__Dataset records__
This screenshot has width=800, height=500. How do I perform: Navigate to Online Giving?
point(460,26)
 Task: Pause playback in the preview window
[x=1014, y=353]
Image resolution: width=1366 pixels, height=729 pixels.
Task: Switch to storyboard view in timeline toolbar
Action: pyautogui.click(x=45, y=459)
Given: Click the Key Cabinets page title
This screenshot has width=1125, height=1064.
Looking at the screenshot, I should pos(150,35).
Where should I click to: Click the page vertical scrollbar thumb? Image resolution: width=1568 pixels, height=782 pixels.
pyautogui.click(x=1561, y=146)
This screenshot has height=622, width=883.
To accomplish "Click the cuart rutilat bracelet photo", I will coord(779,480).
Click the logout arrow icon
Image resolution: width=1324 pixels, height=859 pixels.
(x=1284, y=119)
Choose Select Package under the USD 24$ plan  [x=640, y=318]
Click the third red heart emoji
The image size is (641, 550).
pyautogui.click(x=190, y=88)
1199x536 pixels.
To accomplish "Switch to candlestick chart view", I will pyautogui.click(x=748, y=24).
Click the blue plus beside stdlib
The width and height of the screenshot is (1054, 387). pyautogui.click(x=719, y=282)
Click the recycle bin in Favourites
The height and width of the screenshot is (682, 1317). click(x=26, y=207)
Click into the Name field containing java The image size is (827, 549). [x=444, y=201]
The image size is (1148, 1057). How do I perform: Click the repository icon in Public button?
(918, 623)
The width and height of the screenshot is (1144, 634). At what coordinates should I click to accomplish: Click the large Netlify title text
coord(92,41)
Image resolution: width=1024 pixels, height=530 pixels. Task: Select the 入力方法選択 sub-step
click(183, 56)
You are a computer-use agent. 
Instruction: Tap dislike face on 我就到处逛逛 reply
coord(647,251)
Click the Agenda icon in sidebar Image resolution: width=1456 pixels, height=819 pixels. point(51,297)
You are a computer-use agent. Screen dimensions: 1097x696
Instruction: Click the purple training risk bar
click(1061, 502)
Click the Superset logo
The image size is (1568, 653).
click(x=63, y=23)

__INSTRUCTIONS TO FOLLOW__
Restate word for word the entries above, starting at the line with "This screenshot has height=622, width=883." and ending at the line with "You are a computer-use agent. Screen", inclusive, and no others.

__RESPONSE TO THE TASK__
This screenshot has height=622, width=883.
To accomplish "Click the cuart rutilat bracelet photo", I will coord(779,480).
Click the logout arrow icon
Image resolution: width=1324 pixels, height=859 pixels.
(x=1284, y=119)
Choose Select Package under the USD 24$ plan  [x=640, y=318]
Click the third red heart emoji
The image size is (641, 550).
pyautogui.click(x=190, y=88)
1199x536 pixels.
To accomplish "Switch to candlestick chart view", I will pyautogui.click(x=748, y=24).
Click the blue plus beside stdlib
The width and height of the screenshot is (1054, 387). pyautogui.click(x=719, y=282)
Click the recycle bin in Favourites
The height and width of the screenshot is (682, 1317). click(x=26, y=207)
Click into the Name field containing java The image size is (827, 549). [x=444, y=201]
The image size is (1148, 1057). How do I perform: Click the repository icon in Public button?
(918, 623)
The width and height of the screenshot is (1144, 634). At what coordinates should I click to accomplish: Click the large Netlify title text
coord(92,41)
Image resolution: width=1024 pixels, height=530 pixels. Task: Select the 入力方法選択 sub-step
click(183, 56)
You are a computer-use agent. 
Instruction: Tap dislike face on 我就到处逛逛 reply
coord(647,251)
Click the Agenda icon in sidebar Image resolution: width=1456 pixels, height=819 pixels. point(51,297)
You are a computer-use agent. Screen dimensions: 1097x696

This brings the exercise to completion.